Que faut-il penser, pour finir, du message de la pièce : nous souhaitons tous être beaux ; si nous le devenions, nous souhaiterions retrouver notre état originel. Cette morale est profondément réactionnaire, au sens propre du terme qui est précisément l’attitude consistant à vouloir revenir vers un passé supposé toujours préférable au présent. Les réactionnaires n’ont jamais réussi à empêcher l’humanité d’avancer, vers le meilleur ou vers le pire, c’est pourquoi on les tient généralement dans un certain mépris. Ils peuvent néanmoins avoir raison dans des cas particuliers, toutes les avancées n’étant pas nécessairement des progrès. Qu’en est-il en l’occurrence ? Faudrait-il, concrètement, jeter l’anathème sur la chirurgie esthétique, empêcher les uns de supprimer leurs disgrâces et les autres d’adopter une image plus conforme à leurs souhaits ? Mais allons plus loin : la machine à beauté, capable de transformer radicalement une personne en une autre qui correspondrait au modèle de la beauté la plus accomplie, n’existera jamais. Par contre, grâce aux progrès de la génétique, il sera possible bientôt (dans un siècle, peut-être moins) de programmer les caractéristiques physiques et intellectuelles des humains à naître. Et chacun ne voudra alors, à l’évidence, que des enfants beaux, intelligents et d’un caractère heureux. Cela n’implique pas pour autant que tous les humains seront identiques, non seulement parce que les avantages de la biodiversité devront être préservés mais encore parce qu’un avenir dans lequel les cultures et les goûts seraient absolument uniformisés n’est pas plus obligatoire qu’il n’est souhaitable. En France, pourtant, le Comité national d’éthique se montre non pas réactionnaire mais conservateur en s’opposant presque systématiquement aux pratiques nouvelles, permises par la science, qui conduisent à s’affranchir de l’ordre biologique naturel.

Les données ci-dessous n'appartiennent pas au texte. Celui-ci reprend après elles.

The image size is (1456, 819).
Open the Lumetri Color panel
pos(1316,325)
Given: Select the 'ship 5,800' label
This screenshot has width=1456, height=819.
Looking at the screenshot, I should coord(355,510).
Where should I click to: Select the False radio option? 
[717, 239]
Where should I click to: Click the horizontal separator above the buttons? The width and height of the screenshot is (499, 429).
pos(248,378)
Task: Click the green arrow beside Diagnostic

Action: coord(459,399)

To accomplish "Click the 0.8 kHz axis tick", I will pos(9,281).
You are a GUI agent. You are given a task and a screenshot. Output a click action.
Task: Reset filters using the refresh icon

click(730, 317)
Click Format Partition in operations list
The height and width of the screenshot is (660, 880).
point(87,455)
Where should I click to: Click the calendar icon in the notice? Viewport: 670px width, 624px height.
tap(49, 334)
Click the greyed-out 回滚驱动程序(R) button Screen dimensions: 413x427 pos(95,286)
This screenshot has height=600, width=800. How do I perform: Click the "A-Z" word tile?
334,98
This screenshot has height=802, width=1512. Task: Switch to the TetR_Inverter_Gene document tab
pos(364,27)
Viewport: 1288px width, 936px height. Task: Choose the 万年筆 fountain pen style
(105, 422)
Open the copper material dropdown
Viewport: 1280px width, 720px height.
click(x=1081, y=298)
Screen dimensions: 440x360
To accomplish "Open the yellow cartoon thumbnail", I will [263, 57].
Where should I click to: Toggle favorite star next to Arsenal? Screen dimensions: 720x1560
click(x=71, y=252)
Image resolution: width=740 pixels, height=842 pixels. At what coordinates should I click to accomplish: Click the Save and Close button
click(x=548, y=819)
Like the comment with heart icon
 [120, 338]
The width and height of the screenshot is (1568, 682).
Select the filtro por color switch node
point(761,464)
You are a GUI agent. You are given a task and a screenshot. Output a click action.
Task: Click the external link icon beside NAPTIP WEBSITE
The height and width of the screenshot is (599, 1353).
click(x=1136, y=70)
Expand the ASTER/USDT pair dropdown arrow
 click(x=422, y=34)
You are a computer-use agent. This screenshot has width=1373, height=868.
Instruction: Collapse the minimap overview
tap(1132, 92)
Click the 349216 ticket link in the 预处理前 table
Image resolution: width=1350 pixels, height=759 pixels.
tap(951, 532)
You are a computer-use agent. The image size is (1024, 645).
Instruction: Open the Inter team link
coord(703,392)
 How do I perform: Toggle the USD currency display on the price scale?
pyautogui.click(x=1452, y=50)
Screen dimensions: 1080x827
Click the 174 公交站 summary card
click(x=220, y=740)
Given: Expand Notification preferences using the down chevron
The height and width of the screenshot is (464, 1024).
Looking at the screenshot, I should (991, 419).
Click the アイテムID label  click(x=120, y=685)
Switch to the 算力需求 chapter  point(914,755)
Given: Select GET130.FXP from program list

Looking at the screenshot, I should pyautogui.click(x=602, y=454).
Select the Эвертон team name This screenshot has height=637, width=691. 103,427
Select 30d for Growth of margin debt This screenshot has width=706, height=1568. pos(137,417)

Quant au célèbre philosophe allemand Jürgen Habermas, il a consacré un livre entier à la justification de la position conservatrice (L’Avenir de la nature humaine – vers un eugénisme libéral, 2002), ce qui n’empêche que ses démonstrations soient controversées (voir le livre de Michel Herland : Lettres sur la justice sociale à un ami de l’humanité, 2006), la principale critique étant que si l’on veut un monde moins inégalitaire, il serait absurde de refuser de s’attaquer aux inégalités innées alors qu’on a bien du mal à réduire celles qui sont acquises.
A l’Atrium de Fort-de-France le 20 novembre 2014.